The paper highlights the significance of incorporating the neuropsychiatric perspective into
care plans for individuals with AD. Personalized treatment approaches, including medication,
psychotherapy, environmental modifications, and caregiver support, can be developed.
Recognizing this perspective also encourages future research and innovation in the field of
AD.
HISTORY
Alzheimer's disease is named after Dr. Alois Alzheimer, a German psychiatrist, and
neuropathologist who first identified the condition in 1906. His groundbreaking work
revolutionized our understanding of dementia. Dr. Alzheimer's pivotal moment came when
he examined brain of his patient, Auguste Deter. She displayed severe memory loss,
confusion, and behavioral changes. Dr. Alzheimer discovered unusual protein deposits,
known as amyloid plaques and tangled fibers called neurofibrillary tangles in her brain. These
pathological hallmarks became crucial in recognizing Alzheimer's disease as a distinct form
of dementia, leading to the condition being named after him.
EPIDEMIOLOGY
Alzheimer's disease poses a significant global health challenge, primarily impacting the
elderly population. Currently, it affects approximately 24 million individuals worldwide, with
projections suggesting a four-fold increase by 2050. The economic burden of Alzheimer's is
substantial, with the United States alone spending around $172 billion annually on healthcare
related to the disease. In 2011, there were an estimated 4.5 million individuals aged 65 and
above with clinical Alzheimer's in the United States. The incidence of Alzheimer's disease
doubles every five years after the age of 65, with rates increasing from less than 1% per year
before 65 to 6% per year after 85. Prevalence rates also rise significantly, from 10% after 65
to 40% after 85. Interestingly, the rates of Alzheimer's disease are slightly higher in women,
particularly beyond the age of 85. Understanding the epidemiology of Alzheimer's disease is
vital for effective healthcare planning and developing necessary intervention strategies to
address this growing public health concern.
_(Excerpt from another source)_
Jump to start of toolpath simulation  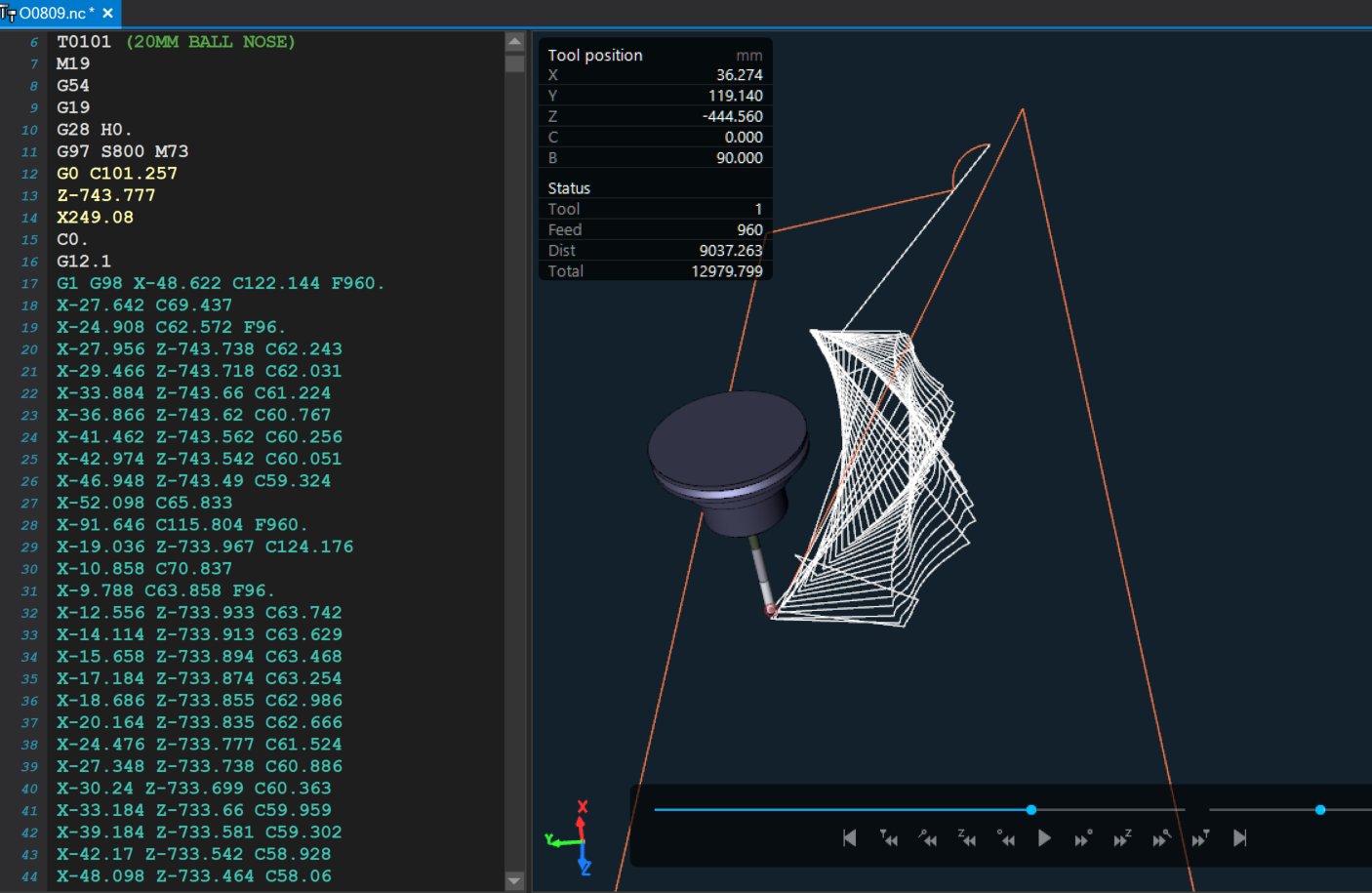pos(849,838)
NEUROBIOLOGICAL MECHANISM OF AD
As mentioned earlier the cause of Alzheimer’s Disease is neurobiological in nature. There are
two main characteristic features of the neuropathology of Alzheimer’s disease: Abnormal
neuritic plaques and Neurofibrillary tangles.
Neuritic plaques are spherical microscopic lesions in the brain of Alzheimer’s patients, the
core of which is made from Aβ (amyloid beta) which is found outside of brain cells. The Aβ
is of two forms called Aβ40 and Aβ42. The amyloid beta-peptide is derived from the
breakdown of a transmembrane protein called amyloid precursor protein (APP). The APP is
cleaved by enzymes called alpha and beta-secretase which produce harmless fragments.
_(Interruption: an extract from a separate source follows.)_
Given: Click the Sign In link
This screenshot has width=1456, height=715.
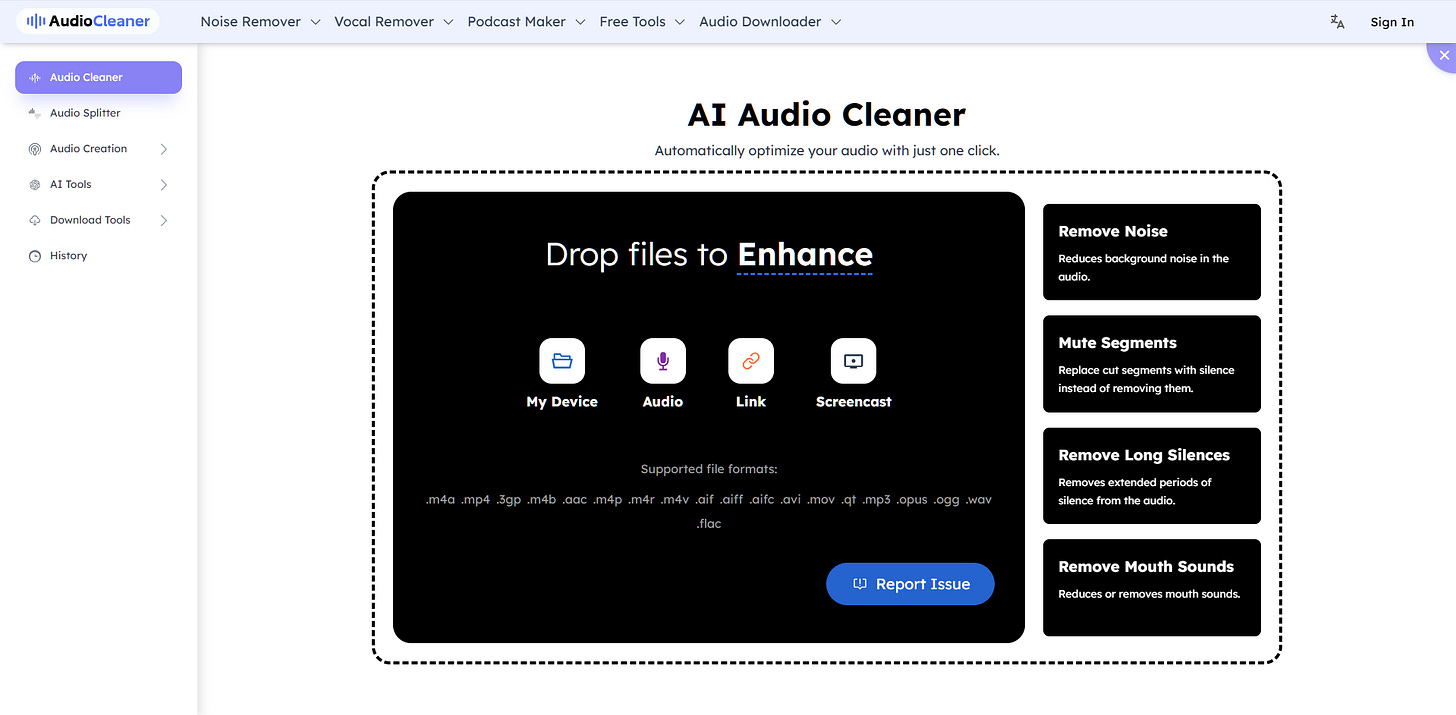Looking at the screenshot, I should click(1391, 21).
During Alzheimer’s, there is a sequential cleavage of Amyloid beta by beta and gamma-
secretase which leads to the overproduction of amyloid beta 42 that leads to aggregation of
amyloid and forms plaques. This causes neuronal toxicity and neuronal death. Among them,
Aβ42 is more abundant in neuritic plaques because of its higher tendency to become
insoluble and form clumps.
The deposition of amyloid plaques doesn’t have any specific patterns of aggregation however
it generally initiates from the isocortex. The amyloid or neuritic plaques have a less severe
effect on the entorhinal cortex and hippocampus involved in memory than neurofibrillary
tangles.
Neurofibrillary tangles are intracytoplasmic structures that are made by a protein called Tau.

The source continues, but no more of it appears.